BEGIN INPUT
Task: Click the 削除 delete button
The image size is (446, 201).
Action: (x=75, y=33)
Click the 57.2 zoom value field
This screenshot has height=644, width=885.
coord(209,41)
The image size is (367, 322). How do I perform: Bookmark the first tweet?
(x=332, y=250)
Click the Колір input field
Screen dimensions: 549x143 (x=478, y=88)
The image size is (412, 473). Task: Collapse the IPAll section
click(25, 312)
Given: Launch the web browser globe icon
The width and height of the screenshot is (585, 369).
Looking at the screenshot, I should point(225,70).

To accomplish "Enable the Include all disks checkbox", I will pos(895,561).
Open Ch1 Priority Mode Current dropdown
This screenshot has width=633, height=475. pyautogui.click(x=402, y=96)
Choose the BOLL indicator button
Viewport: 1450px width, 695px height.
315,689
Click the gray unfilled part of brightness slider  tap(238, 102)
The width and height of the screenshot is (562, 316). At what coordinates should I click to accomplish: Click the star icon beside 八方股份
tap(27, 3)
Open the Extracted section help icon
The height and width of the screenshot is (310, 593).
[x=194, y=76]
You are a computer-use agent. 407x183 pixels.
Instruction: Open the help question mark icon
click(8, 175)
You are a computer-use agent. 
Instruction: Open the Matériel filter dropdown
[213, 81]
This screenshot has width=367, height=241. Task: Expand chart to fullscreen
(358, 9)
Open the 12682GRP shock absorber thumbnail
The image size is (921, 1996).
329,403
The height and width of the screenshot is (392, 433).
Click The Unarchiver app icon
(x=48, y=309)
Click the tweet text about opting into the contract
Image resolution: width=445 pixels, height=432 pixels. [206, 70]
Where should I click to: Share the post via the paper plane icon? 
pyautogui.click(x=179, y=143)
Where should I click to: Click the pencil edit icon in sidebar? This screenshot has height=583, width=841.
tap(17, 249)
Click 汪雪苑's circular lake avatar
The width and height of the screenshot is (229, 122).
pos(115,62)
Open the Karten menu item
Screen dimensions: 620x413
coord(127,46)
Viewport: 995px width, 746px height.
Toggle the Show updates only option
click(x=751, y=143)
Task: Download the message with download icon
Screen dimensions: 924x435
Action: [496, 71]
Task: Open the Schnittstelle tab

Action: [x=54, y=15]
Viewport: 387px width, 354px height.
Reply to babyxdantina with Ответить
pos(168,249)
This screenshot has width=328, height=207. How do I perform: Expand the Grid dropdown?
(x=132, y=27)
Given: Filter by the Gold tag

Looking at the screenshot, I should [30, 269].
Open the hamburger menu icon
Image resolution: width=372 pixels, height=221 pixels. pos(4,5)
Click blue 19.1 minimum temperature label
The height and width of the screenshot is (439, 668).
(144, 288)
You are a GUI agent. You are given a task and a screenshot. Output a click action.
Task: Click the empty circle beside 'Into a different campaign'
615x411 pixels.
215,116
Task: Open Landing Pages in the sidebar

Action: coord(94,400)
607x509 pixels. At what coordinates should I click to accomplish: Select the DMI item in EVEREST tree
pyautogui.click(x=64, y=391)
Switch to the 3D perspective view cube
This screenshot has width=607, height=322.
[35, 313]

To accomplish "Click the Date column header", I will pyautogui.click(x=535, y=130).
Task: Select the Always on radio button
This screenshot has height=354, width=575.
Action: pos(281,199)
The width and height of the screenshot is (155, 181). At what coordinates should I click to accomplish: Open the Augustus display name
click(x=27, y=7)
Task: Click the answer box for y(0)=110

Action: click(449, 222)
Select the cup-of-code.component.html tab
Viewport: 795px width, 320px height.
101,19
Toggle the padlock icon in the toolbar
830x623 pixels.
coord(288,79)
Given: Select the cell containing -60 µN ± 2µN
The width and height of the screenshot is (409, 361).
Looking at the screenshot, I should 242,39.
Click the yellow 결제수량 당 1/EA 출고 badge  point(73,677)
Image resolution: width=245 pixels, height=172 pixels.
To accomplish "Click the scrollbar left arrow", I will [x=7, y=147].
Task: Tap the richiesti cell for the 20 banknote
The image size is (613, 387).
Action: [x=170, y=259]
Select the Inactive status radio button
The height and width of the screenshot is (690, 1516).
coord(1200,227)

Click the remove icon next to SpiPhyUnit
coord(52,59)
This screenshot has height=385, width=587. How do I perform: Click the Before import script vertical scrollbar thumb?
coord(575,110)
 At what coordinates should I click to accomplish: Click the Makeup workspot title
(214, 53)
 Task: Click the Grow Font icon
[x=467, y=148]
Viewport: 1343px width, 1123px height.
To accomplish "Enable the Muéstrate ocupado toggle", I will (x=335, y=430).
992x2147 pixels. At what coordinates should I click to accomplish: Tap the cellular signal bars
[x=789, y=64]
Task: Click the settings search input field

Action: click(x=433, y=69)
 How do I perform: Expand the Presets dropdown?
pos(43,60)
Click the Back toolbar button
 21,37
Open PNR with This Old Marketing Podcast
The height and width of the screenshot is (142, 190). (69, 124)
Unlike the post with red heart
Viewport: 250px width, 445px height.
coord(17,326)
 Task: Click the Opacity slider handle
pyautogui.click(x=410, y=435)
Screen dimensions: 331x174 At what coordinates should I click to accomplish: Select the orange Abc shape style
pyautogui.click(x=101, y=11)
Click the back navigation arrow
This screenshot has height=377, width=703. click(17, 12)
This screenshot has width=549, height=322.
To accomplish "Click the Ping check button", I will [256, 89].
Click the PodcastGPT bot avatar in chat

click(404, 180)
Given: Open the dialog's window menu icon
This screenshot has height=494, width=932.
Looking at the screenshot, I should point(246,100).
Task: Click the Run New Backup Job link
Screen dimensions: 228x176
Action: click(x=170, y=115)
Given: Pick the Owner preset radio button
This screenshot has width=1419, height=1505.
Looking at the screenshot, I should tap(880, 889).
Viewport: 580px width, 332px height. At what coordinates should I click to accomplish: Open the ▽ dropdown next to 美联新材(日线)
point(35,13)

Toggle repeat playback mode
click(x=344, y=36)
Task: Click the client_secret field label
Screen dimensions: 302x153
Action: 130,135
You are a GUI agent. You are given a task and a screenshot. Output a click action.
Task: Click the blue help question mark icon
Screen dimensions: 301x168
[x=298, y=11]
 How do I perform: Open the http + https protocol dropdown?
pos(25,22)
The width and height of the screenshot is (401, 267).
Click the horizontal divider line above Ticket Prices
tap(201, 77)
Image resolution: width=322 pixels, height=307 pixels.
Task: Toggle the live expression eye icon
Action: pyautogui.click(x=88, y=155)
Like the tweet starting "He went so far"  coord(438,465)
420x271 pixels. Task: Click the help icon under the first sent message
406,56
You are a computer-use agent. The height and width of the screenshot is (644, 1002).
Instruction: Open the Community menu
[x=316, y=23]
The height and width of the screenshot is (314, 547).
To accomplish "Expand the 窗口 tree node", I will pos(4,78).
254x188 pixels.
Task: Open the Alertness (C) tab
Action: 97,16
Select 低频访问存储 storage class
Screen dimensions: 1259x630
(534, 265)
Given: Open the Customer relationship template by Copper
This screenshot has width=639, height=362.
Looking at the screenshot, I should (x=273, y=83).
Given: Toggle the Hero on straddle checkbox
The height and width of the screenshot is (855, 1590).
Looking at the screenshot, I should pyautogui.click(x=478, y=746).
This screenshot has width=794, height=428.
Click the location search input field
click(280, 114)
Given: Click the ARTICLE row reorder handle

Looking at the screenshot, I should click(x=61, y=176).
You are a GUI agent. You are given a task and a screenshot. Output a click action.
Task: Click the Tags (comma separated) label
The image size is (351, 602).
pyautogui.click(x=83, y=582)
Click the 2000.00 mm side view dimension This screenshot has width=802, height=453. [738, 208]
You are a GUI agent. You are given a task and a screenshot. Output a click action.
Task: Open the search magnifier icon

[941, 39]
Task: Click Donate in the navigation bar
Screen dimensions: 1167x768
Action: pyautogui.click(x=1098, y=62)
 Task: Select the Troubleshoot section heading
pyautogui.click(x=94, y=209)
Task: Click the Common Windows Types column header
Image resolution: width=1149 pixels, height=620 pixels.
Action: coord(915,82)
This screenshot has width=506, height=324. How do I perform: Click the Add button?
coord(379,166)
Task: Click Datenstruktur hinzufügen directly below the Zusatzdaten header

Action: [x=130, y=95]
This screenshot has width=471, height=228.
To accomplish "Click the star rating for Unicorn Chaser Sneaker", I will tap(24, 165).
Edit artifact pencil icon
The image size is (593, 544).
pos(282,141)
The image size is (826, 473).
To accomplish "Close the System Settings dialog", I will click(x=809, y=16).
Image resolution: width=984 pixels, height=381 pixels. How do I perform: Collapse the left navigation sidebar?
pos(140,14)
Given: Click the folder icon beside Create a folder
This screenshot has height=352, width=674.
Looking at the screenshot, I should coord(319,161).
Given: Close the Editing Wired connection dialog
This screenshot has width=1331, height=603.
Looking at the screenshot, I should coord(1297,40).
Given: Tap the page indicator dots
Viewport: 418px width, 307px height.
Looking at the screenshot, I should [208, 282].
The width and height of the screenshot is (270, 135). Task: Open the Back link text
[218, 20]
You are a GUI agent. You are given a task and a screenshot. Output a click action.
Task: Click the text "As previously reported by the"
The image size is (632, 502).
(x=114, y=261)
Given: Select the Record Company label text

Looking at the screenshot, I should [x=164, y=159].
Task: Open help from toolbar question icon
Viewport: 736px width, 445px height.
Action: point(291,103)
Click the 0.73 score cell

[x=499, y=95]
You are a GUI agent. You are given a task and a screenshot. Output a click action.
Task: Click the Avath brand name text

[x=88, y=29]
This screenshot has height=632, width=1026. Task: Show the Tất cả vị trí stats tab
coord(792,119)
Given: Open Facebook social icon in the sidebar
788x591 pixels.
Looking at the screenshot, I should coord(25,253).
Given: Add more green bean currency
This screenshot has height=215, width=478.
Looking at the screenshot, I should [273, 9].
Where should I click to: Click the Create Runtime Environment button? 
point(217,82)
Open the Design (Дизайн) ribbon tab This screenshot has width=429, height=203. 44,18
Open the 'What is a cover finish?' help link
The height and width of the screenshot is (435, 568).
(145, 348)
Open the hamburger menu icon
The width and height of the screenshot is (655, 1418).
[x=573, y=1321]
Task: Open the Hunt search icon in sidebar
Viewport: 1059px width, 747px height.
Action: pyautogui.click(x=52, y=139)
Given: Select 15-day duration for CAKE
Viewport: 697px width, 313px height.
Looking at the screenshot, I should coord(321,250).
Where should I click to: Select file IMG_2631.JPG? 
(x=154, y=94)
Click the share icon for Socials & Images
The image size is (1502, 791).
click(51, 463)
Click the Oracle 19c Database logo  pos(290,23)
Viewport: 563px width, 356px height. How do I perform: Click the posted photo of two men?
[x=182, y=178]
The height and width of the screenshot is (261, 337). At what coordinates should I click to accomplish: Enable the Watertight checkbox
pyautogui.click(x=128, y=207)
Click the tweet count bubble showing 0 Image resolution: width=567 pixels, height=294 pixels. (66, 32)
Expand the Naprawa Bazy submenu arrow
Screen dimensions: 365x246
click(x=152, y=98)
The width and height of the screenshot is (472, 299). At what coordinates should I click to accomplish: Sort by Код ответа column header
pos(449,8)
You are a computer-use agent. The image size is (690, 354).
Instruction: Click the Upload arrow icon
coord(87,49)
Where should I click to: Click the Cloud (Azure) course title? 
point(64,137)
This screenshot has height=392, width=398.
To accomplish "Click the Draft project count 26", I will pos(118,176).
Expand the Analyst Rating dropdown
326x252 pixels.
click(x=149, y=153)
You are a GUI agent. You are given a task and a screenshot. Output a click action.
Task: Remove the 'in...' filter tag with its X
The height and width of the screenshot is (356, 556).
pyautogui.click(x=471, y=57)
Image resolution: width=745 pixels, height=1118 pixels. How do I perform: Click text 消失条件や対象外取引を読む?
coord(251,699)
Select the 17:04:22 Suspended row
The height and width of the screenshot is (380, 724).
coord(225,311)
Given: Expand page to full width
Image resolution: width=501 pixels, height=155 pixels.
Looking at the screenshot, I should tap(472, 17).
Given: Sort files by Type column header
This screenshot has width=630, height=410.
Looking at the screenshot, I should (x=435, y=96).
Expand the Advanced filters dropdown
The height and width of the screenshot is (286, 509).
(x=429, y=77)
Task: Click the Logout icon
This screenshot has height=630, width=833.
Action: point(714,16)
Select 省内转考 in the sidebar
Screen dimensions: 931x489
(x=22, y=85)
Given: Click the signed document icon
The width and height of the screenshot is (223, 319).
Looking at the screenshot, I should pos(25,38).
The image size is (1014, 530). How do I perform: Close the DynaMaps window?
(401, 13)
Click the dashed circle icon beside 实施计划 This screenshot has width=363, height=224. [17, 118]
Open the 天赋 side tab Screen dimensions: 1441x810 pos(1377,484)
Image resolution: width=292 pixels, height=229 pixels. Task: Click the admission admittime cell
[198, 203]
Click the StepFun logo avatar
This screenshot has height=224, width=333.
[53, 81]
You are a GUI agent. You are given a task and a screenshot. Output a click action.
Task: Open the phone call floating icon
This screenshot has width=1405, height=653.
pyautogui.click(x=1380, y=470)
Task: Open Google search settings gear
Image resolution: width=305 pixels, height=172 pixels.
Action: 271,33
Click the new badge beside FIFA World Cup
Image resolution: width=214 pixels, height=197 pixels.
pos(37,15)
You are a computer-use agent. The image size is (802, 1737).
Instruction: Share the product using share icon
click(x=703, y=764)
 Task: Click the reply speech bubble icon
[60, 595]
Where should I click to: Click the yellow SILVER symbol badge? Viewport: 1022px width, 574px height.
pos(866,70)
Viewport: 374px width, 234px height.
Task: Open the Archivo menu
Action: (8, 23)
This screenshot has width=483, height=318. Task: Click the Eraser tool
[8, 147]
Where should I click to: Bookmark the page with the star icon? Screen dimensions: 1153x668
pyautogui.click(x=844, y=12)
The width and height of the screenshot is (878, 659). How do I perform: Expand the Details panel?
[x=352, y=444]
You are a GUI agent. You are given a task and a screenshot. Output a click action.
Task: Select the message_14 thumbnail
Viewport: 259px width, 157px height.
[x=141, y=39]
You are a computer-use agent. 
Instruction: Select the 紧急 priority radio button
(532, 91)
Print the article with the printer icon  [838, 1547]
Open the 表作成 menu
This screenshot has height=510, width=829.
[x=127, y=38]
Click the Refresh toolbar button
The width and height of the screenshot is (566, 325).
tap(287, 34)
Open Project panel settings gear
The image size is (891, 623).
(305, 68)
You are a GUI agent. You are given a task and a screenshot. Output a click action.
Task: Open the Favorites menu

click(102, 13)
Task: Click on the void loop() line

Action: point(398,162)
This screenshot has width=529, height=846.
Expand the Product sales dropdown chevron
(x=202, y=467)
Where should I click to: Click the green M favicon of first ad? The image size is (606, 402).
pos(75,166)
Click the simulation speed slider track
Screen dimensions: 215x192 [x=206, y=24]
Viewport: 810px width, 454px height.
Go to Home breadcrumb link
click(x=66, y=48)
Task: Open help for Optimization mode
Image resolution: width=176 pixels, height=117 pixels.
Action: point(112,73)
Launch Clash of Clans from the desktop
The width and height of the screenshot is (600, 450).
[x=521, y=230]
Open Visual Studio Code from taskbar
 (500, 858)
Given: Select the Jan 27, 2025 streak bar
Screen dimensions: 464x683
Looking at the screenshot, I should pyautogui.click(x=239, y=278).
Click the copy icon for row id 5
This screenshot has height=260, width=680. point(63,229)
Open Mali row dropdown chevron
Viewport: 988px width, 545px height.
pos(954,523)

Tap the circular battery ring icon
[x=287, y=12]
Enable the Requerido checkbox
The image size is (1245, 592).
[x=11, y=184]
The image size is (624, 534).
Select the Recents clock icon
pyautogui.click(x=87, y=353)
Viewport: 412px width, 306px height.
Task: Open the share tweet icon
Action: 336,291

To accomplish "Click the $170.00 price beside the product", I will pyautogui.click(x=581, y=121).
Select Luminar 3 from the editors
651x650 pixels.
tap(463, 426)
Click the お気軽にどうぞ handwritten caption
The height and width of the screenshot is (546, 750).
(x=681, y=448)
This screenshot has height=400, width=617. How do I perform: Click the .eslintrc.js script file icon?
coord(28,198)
END INPUT
### ABOUT THIS TASK
Answer with one number only, the count of lines in the entries above that hold the string "dialog".

### TASK ANSWER
3